Stated task 1
Please copy the rows from the line containing "Click the Valor/estudio chart icon" through the last of the rows, both ends included, leaving the pictures out.

Excerpt

::::

Ecologists have a practice called long-term ecological monitoring: returning to the same patch of ground again and again, season after season, until the ordinary reveals its patterns and shifts.

For the past five years, I’ve been returning to a patch in the California desert, drawn by its solitude and the ability to walk unimpeded through an open landscape without steep mountains or dense forests blocking the way. The shape of this area resembles an imperfect circle, 9.6 miles around, enclosing roughly 3,382 acres of rocky ridges, sandy washes and hidden oases. Over time, my walks have become a kind of pilgrimage through the seasons, a deliberate act of slowing down, of paying attention. What I’ve found here isn’t spectacle, but subtlety, a world unfolding in slow motion. It lies within the newly minted Chuckwalla National Monument, a place where patience reveals beauty, and protection came just in time for lands too often overlooked.

Chuckwalla’s rugged desert landscape — 624,270 acres in the southeast corner of the Golden State — encompasses five wilderness areas and 375,747 acres of previously unprotected public land managed by the Bureau of Land Management. Within this enormity lies Corn Springs, the place I’ve visited in autumn, winter and spring — a loop of green where native trees, shrubs, cactus and springtime wildflowers stitch color into the arid country.

Chuckwalla National Monument is a place where patience reveals beauty, and protection came just in time for lands too often overlooked.

Wandering this circle becomes a lesson in endurance, sweat and blood. Shade is scarce, cast only by ironwood, palo verde and a few fan palms rooted in a perennial spring.

It’s a sun-weathered palette shaped by time, geology and aridity — its colors more tonal than saturated, as if baked into the land itself evoking silence and resilience.

In that silence, the rocks tell human stories, too, etched into the faces of the Chuckwalla Mountains. For at least 10,000 years, this region has been the homeland of the Cahuilla, Chemehuevi, Mojave, Quechan and Serrano peoples — a landscape of movement and residence, where ancient travel corridors link the Colorado River with the coast and the interior Southwest. The springs offer water, food, and shelter, sustaining both seasonal and long-term habitation. Petroglyphs of rain, spirals and other markings record journeys, prayers and the lives lived here.

::::

Information shown
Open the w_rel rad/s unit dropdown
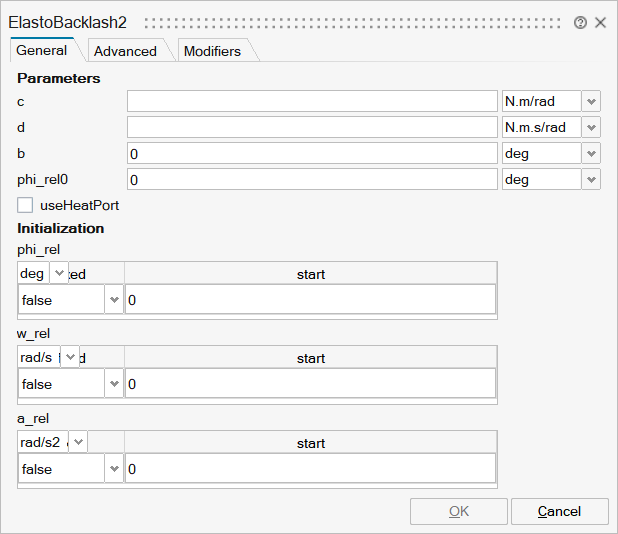(67, 357)
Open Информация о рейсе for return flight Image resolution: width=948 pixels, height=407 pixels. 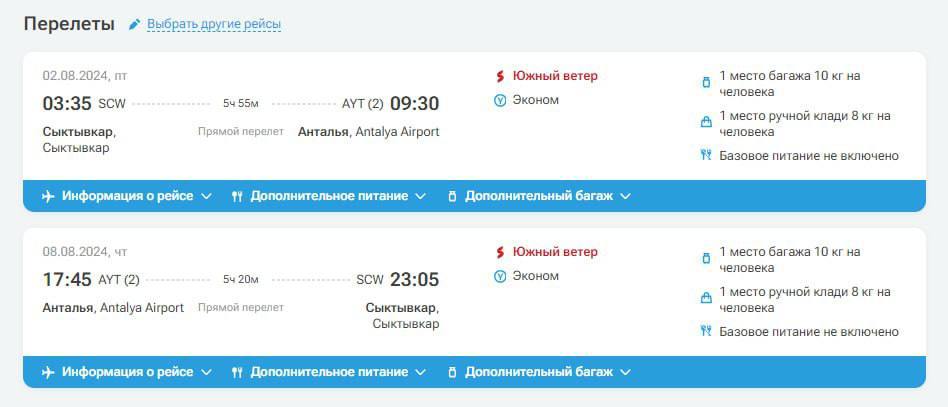point(127,372)
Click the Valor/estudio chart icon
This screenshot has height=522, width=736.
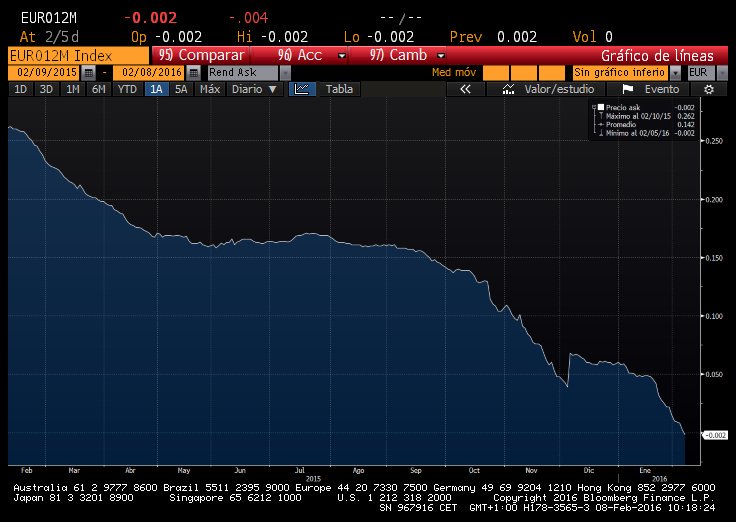pyautogui.click(x=508, y=89)
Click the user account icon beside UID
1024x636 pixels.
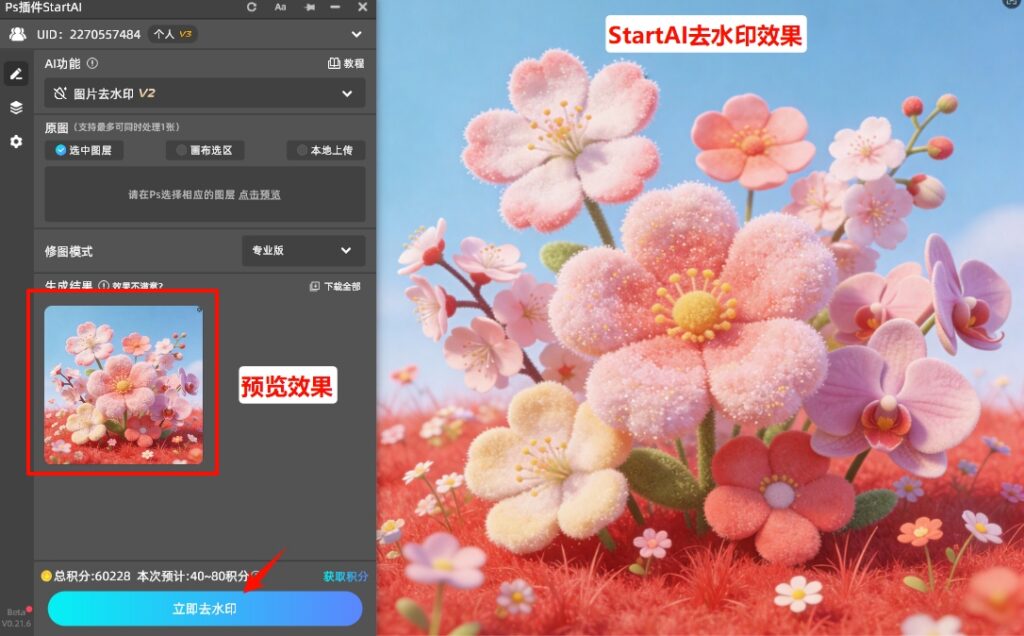coord(16,33)
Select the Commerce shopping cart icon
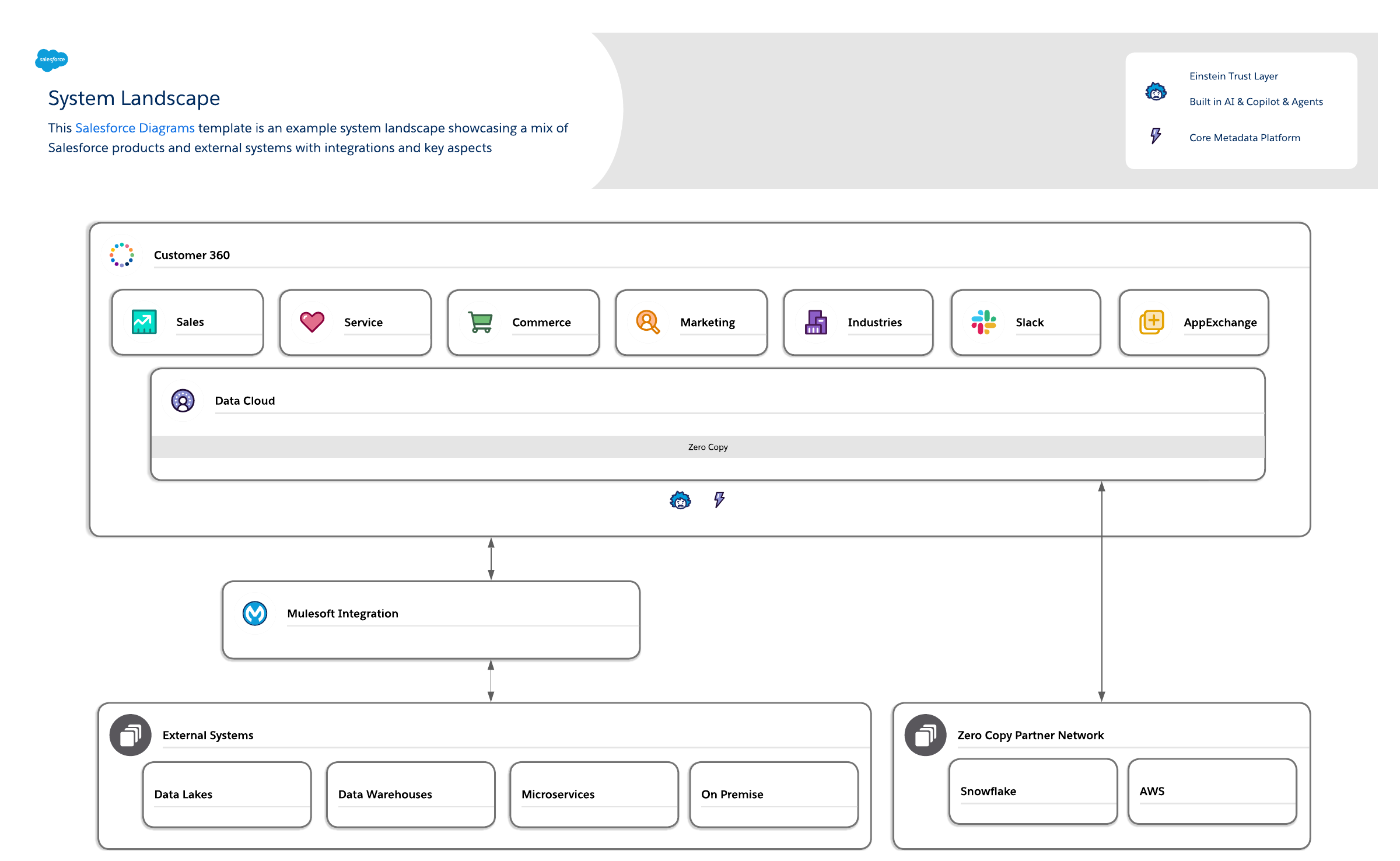This screenshot has height=861, width=1400. [x=480, y=322]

::::

Stated task 2
In the Chuckwalla National Monument text, how many acres does the walking circle enclose?

Task result 1
Click the Valor/estudio chart icon
This screenshot has height=522, width=736.
pyautogui.click(x=508, y=89)
Click the user account icon beside UID
1024x636 pixels.
coord(16,33)
Select the Commerce shopping cart icon
This screenshot has height=861, width=1400. [x=480, y=322]

Task result 2
Roughly 3,382 acres.